* **ACTIVITY**: Each line from the opening of the material through the line holding "You are a computer-use agent. This" needs to be returned exactly, with the pictures left out.

* **MATERIAL SHOWN**:
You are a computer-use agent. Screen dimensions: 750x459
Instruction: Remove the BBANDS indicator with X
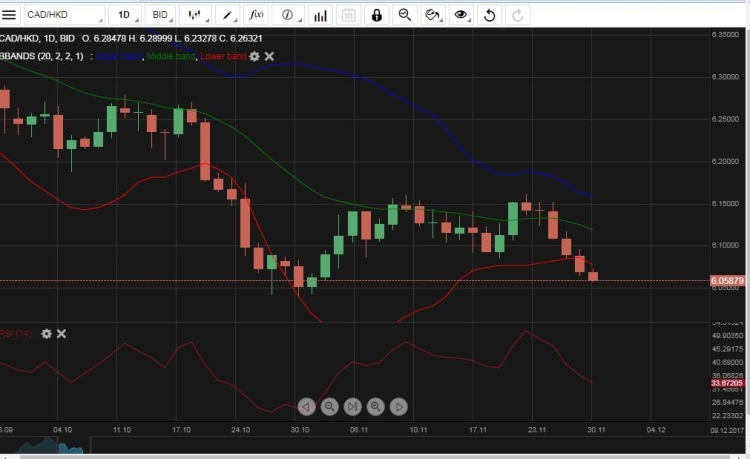[269, 56]
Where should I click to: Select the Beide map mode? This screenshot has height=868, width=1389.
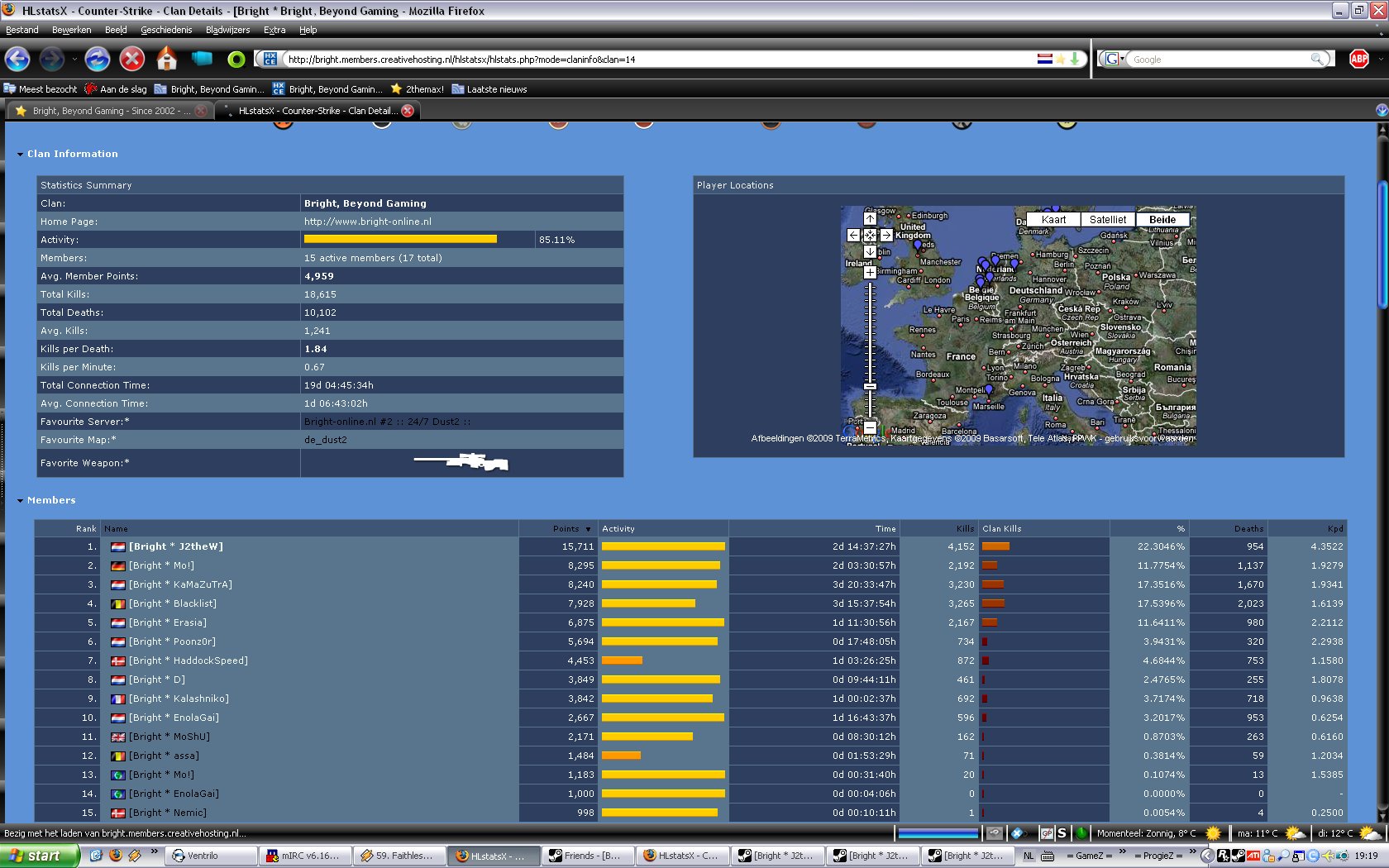point(1162,220)
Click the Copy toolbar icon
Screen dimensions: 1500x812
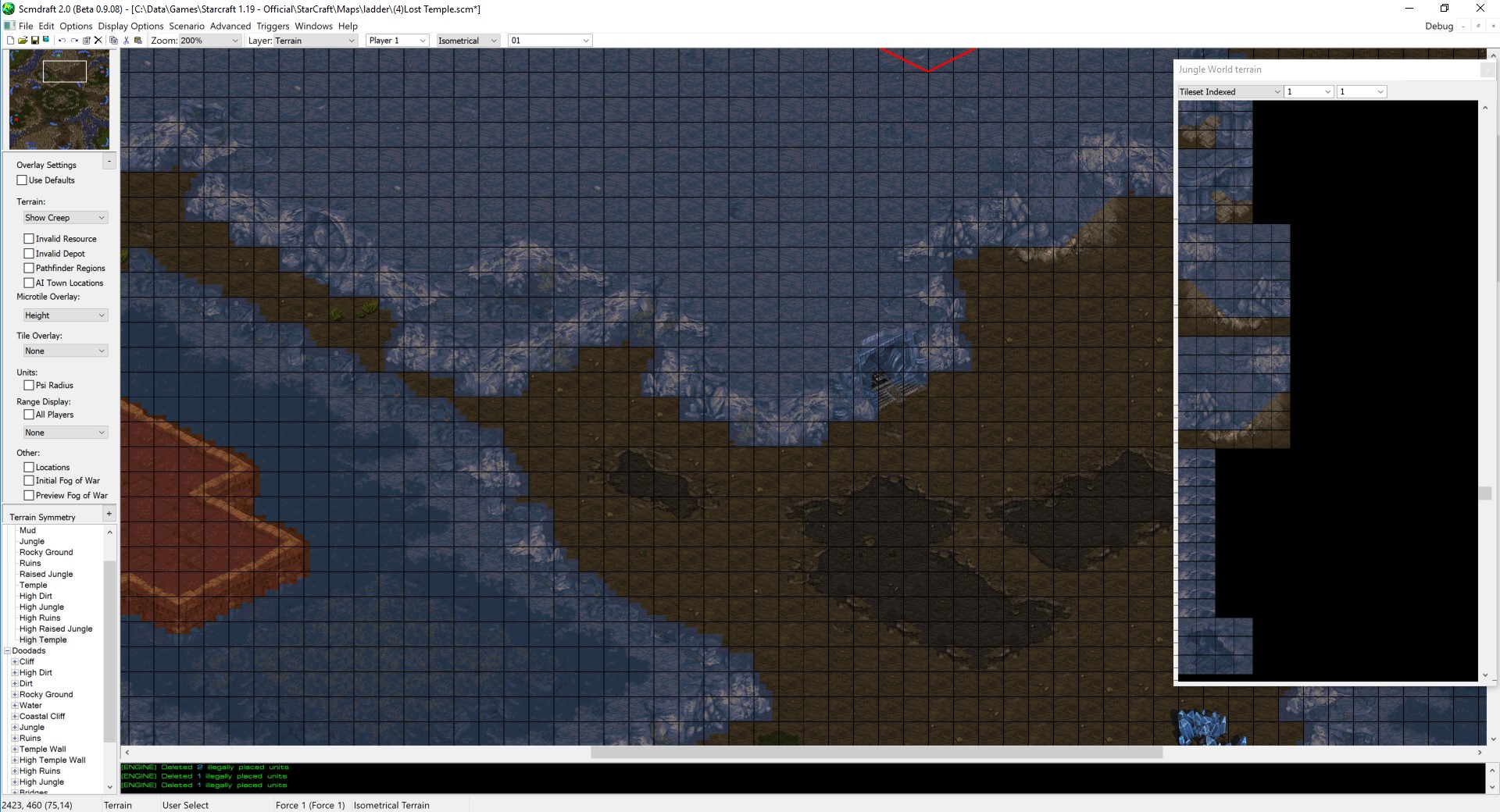(113, 41)
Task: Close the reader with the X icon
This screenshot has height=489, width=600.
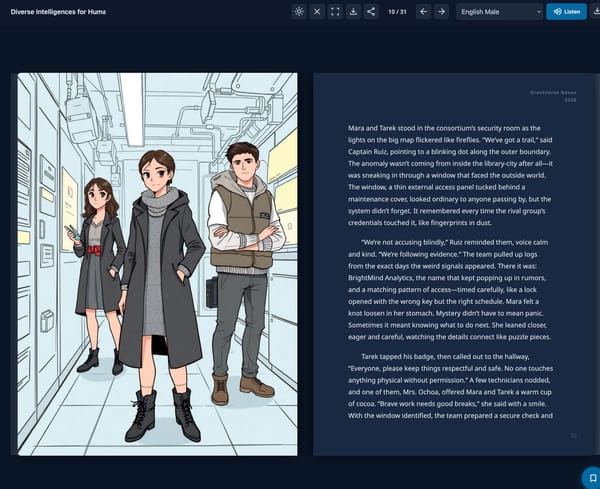Action: click(317, 11)
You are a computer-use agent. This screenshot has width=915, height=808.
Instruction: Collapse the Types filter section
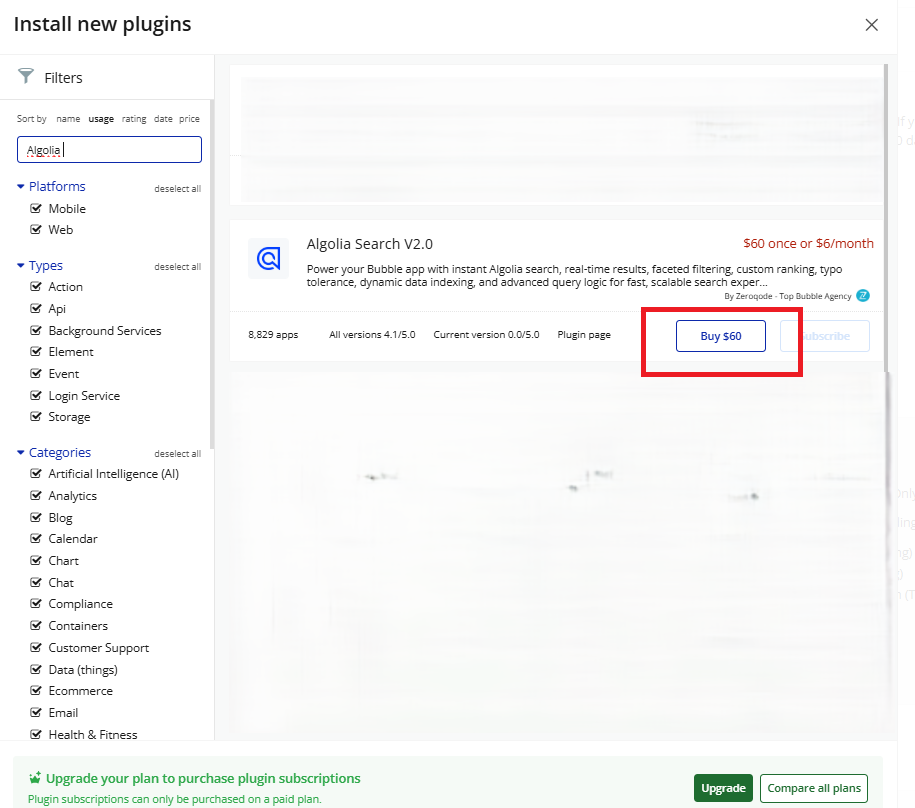click(21, 266)
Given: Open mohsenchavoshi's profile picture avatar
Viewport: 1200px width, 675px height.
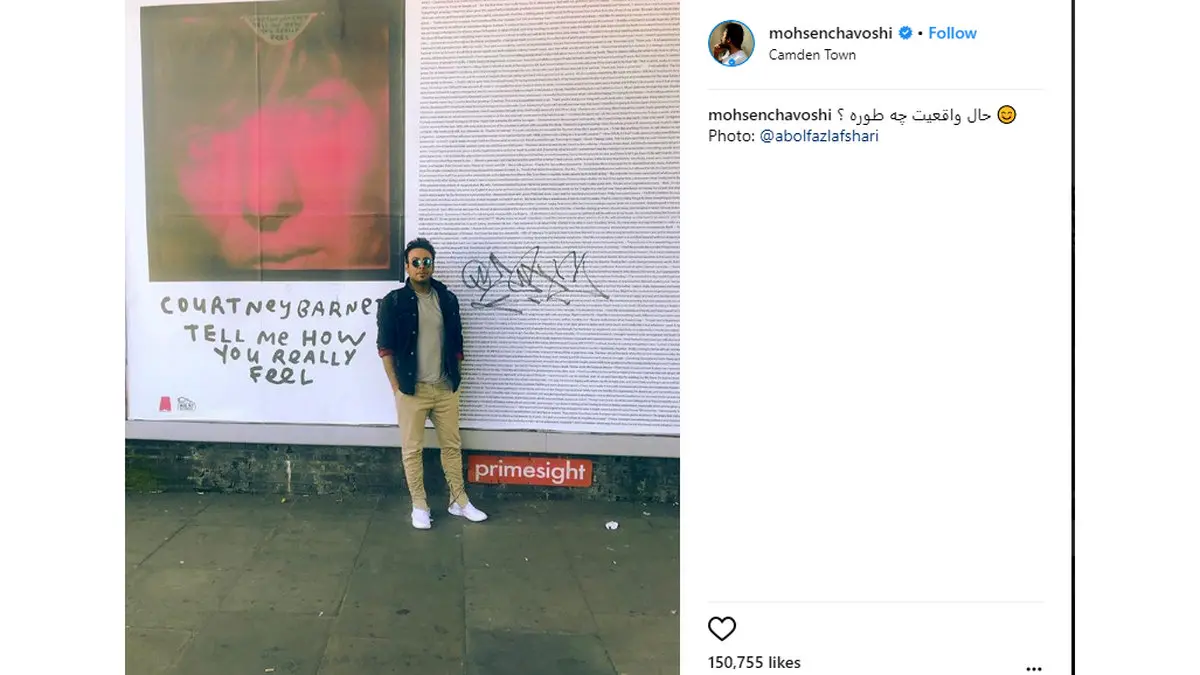Looking at the screenshot, I should pyautogui.click(x=731, y=43).
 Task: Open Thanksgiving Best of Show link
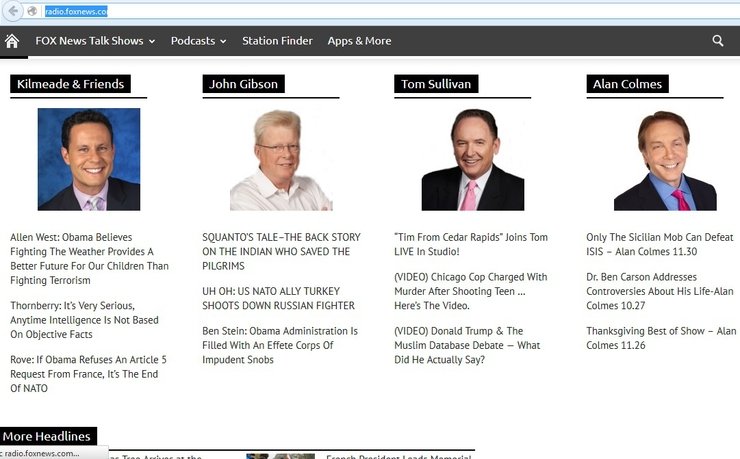(x=661, y=338)
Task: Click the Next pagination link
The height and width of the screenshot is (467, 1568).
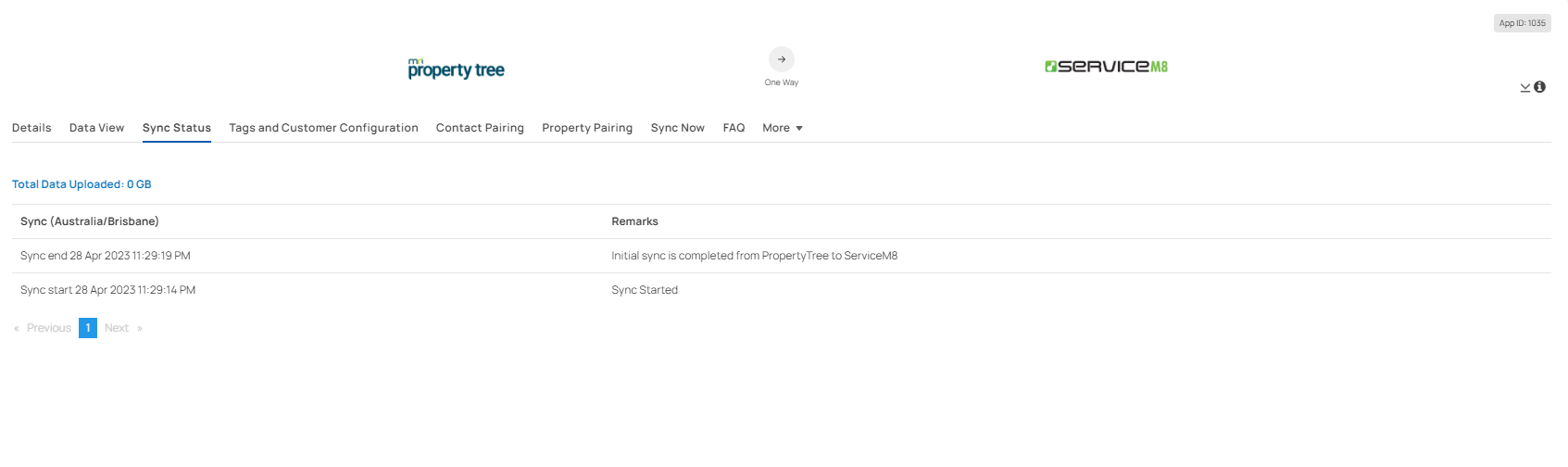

* **EXPECTED OUTPUT**:
You are a computer-use agent. Screen dimensions: 750x459
Instruction: Remove the BBANDS indicator with X
[269, 56]
Where should I click to: Select the Beide map mode? This screenshot has height=868, width=1389.
point(1162,220)
Click the Copy toolbar icon
Screen dimensions: 1500x812
(113, 41)
Task: Close the reader with the X icon
This screenshot has height=489, width=600.
Action: click(317, 11)
You are a computer-use agent. This screenshot has width=915, height=808.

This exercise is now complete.